Vibe coding is a term popularized by Andrej Karpathy and set in motion by Pieter Levels who recently launched a multi player flight simulator game created with a combination of Cursor + Claude and some prompts. Sound too good to be true?

I was a skeptic, but hey what do we have to lose if it actually works. So armed with the Pro version of Claude, this weekend I set out to make an Archery Game purely for fun and learning inspired by Arjuna, the legendary Archer from the Mahabharata.
The good news is it works. The bad news is that it’s simple but not easy. I started my journey asking Claude Sonnet 3.7
“lets create a game with three.js that is Mahabharata themed, with Arjuna trying to hit different targets with his bow and arrow, start with easy static targets then as levels progress move to moving targets.”
That was enough to create a game that works on a desktop. Then I added a few refinements to draw the character better, have some ray tracing etc. Claude was trying to re-generate the game html every single time which was making the context long. There were console errors it tried to fix. Then I added some more precision to the prompt to make changes inline. That seemed to help a bit but the mobile experience was lacking. I had to describe with increasing precision what I wanted.
“The mobile game has a flaw that I need to tap a separate shoot button which directs arrows towards that, Instead lets show the bow string being drawn and release arrow when user releases it towards direction that its pointed to.”
That wasn’t enough too, there were bugs in the game that prevented launch on mobile or desktop and both. So the trick was then to tell it
“you are an expert game developer with three.js and html, you helped me create an archery game for desktop, I want to add mobile capabilities so that someone on a phone can play the game with taps. The current game has a shoot button which is unintuitive. To make it intuitive let’s have it such that user draws the bow string with finger or click, also mimic that on desktop. When finger or click is released, arrow is released in direction that Arjuna is pointing to. Here is the original game you created. Instead of emitting a completely new file make edits inline. Keep it simple and complete the file in one attempt”
What kept happening was the context kept on reaching its limits without the mobile functionality being enabled. Then I tried a different approach Telling the model to “Take a deep breath, pay attention and do the best work of your life.”. It improved its performance to the point that it did exactly what I wanted it to. AI is weird.

I’ve hosted the game here https://arjunaarchery.com and it runs completely in your browser – mobile or desktop.

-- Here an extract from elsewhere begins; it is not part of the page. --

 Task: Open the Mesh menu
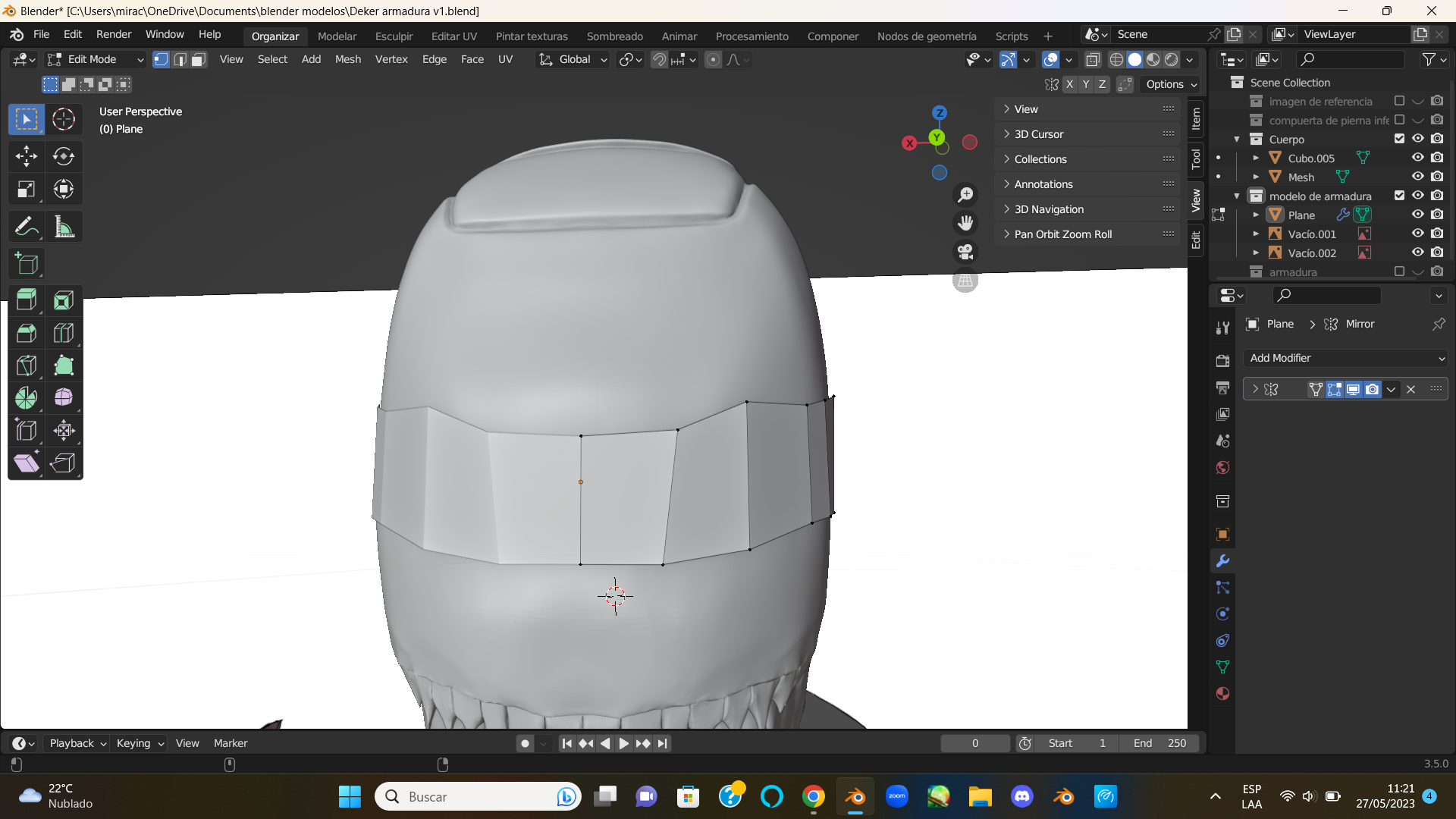[x=347, y=60]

So where does that leave us? What is Vibe Coding actually good for? Based on what I see, you can prototype any Software Experience rapidly & also make end-end applications. So the cost of prototyping is close to zero now. You are really limited by your imagination & distribution. I wrote zero lines of code to build this, wrangling with prompts instead of code.
Vibe coding is not deterministic yet. I was surprised at the level of prompting required to accomplish a working game in desktop and Mobile. I anticipate models getting better that even the part I was stuck on gets one-shotted soon.
What is needed to vibe code is to have a broad understanding of the world & how things work. That combined with precision of prompt with some anthropomorphism towards the AI model to encourage it to accomplish what you want. This is how things are getting built. It is a strange feeling. It wasn’t as intellectually satisfying seeing claude churn out line after line of code that makes this work as it would have been to be deep in it. That being said this is the first ever graphic game I’ve built. So seeing that work is an incredible feeling. I can imagine apps of extreme complexity being created with Vibe coding.
I definitely see product and engineering melding into one. Tell the AI what to build then have enough engineering chops to deploy, debug and maintain it. Perhaps there will be another AI that does that too.
So if the future is prompting based on understanding the world better and not being limited by your imagination, I think it makes sense to read as much history, science fiction & develop expertise in your field, so that you are empowered to craft the best prompts. The one with the best prompt and imagination wins.